*** THE RECORDS ***

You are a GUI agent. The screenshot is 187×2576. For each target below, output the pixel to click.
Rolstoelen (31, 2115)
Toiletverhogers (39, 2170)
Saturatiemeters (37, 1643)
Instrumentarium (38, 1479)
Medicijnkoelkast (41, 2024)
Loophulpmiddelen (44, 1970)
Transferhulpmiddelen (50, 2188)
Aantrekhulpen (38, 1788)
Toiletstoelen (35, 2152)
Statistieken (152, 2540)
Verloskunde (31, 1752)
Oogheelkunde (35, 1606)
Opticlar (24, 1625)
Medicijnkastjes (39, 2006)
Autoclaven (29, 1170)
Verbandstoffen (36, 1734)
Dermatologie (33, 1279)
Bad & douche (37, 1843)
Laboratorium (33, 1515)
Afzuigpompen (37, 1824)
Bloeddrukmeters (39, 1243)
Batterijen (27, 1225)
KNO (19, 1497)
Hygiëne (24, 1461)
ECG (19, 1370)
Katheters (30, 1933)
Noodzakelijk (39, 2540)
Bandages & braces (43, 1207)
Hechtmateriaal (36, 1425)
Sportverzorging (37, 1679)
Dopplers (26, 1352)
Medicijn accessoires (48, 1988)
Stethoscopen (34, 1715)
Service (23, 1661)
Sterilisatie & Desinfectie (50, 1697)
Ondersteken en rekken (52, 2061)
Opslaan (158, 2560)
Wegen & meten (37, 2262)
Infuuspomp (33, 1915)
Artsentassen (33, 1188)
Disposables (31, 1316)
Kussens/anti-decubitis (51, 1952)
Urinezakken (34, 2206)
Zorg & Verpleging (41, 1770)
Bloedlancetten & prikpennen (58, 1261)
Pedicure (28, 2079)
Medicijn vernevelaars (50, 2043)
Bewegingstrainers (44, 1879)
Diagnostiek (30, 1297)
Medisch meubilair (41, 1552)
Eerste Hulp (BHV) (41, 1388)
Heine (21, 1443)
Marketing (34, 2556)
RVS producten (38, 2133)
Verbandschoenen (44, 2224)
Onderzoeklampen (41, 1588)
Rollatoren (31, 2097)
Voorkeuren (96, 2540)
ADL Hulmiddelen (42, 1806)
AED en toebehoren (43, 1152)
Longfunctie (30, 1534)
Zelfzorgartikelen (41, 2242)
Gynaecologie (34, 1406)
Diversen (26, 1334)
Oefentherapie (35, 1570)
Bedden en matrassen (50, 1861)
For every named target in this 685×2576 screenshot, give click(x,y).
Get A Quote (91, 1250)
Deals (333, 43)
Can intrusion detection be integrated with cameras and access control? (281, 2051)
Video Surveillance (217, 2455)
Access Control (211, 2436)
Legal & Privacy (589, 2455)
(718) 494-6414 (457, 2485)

*** End of THE RECORDS ***

▶ EXERCISE
In the records above, find the line with "Infuuspomp (33, 1915)"; write out exactly that line and each one after it, stopping after the line with "Rollatoren (31, 2097)".

▶ ANSWER TO THIS EXERCISE
Infuuspomp (33, 1915)
Artsentassen (33, 1188)
Disposables (31, 1316)
Kussens/anti-decubitis (51, 1952)
Urinezakken (34, 2206)
Zorg & Verpleging (41, 1770)
Bloedlancetten & prikpennen (58, 1261)
Pedicure (28, 2079)
Medicijn vernevelaars (50, 2043)
Bewegingstrainers (44, 1879)
Diagnostiek (30, 1297)
Medisch meubilair (41, 1552)
Eerste Hulp (BHV) (41, 1388)
Heine (21, 1443)
Marketing (34, 2556)
RVS producten (38, 2133)
Verbandschoenen (44, 2224)
Onderzoeklampen (41, 1588)
Rollatoren (31, 2097)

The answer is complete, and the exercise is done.